Now Sandy was breathing like a locomotive, great gouts of steam puffing out into the cold night air: her feet were freezing, the pain excruciating. She looked at the drop, looked at the ledge, and painfully stepped back over the rail onto the ledge.
Back to the bedroom. She moved faster going back, the pain pushing her. She caught the window ledge and crawled back through. Her feet felt as though she were walking on broken bottles, but she ignored them for the moment and focused on closing the window, carefully, not making a sound.
All right. The room was cold, but there was nothing she could do about that, not right away. She couldn't open the door: Martin might catch a draft. She pulled off her coat, tookthe boots out, sat on the bare bed, and used the inside of her coat sleeves to wipe her feet.
When they were dry, she touched them, ran her fingers along the soles. No feeling, but no blood, either. She put on her socks and lay back. If she were quiet . . .

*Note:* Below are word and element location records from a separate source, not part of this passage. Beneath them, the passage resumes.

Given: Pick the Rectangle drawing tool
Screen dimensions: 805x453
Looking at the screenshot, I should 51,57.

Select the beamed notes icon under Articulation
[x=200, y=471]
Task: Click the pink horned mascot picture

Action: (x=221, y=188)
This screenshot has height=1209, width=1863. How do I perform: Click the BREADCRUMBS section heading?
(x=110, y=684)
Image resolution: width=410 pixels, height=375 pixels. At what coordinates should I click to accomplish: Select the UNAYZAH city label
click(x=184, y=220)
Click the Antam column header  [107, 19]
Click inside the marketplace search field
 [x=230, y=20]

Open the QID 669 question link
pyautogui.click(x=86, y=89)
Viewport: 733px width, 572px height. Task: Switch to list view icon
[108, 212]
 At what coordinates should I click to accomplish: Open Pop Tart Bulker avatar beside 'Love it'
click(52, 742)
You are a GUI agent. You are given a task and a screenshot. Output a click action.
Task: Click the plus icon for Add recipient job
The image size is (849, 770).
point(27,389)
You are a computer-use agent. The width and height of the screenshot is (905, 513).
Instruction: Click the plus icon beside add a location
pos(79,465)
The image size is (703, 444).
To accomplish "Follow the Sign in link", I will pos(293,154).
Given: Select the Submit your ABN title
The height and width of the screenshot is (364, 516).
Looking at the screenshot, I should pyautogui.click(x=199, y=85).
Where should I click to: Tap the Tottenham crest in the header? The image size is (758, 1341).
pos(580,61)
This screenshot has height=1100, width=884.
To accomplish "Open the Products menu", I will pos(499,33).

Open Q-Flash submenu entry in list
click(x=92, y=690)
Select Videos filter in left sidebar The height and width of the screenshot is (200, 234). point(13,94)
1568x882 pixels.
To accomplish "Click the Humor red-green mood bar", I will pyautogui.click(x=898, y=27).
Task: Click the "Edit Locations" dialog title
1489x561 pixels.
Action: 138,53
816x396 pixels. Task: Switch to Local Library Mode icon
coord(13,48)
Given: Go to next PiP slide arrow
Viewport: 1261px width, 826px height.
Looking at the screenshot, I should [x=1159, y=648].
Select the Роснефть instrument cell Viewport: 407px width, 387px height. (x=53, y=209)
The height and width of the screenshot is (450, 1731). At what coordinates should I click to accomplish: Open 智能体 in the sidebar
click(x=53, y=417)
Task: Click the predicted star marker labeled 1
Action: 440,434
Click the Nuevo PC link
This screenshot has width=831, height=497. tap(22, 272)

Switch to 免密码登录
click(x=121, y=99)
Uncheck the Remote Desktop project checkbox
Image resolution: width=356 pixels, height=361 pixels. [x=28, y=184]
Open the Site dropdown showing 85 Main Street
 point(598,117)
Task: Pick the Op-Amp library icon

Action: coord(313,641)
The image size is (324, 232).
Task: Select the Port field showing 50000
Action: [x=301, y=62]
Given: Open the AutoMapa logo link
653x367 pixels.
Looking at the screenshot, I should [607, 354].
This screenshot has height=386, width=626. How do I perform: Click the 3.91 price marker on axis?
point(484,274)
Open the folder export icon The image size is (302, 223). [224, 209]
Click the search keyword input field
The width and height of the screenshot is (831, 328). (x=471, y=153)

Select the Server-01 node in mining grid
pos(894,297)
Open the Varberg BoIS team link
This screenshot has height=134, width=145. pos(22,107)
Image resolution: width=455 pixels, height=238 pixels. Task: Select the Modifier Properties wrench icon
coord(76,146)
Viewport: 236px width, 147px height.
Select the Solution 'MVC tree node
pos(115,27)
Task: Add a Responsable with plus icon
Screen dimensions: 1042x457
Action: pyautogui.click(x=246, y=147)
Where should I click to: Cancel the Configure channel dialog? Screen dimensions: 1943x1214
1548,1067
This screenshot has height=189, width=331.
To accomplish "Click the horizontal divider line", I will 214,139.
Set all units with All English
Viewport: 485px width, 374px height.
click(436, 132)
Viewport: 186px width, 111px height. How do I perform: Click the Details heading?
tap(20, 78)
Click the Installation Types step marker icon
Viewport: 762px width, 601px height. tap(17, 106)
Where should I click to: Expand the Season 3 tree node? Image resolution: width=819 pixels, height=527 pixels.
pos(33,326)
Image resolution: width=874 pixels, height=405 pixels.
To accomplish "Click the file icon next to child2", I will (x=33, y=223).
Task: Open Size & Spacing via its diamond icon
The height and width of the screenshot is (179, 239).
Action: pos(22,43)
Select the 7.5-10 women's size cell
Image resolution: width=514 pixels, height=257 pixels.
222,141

Wait. She got on her hands and knees, crawled around the perimeter of the room, and found a hot air register. Open, closed? There was no heat coming out. She looked at the light, decided to risk it. She turned it on, just for a second, looked at the register--closed--and turned it off. Went back to the register, in the dark, and opened it as wide as the adjustment level allowed. Still no heat. The furnace wasn't running at the moment.
What else? The lock. She stepped to the window, twisted the lock, pulled the shade. The window ledge and fire escape would have footprints: nothing she could do about it. Hope for some wind.
She dropped back on the bed, wrapped herself in her parka, and tried to feel her feet. And tried to stave off the disappointment. Twenty feet . . . maybe she should have gone for it. Twenty feet.
NUDE EXCEPT FOR THE WHITE TAPE WRAP ON HIS wound, LaChaise walked out to the living room, looked at the TV, yawned, scratched himself and said, ''What's on?''
Martin wouldn't look at him. He said, ''That Weather woman was interviewed in the hotel. Didn't say where she was inside, but they got cops all over the place, with shotguns. Vests. Gas. Inside and outside, on the roof.''
''Trying to scare us,'' LaChaise said.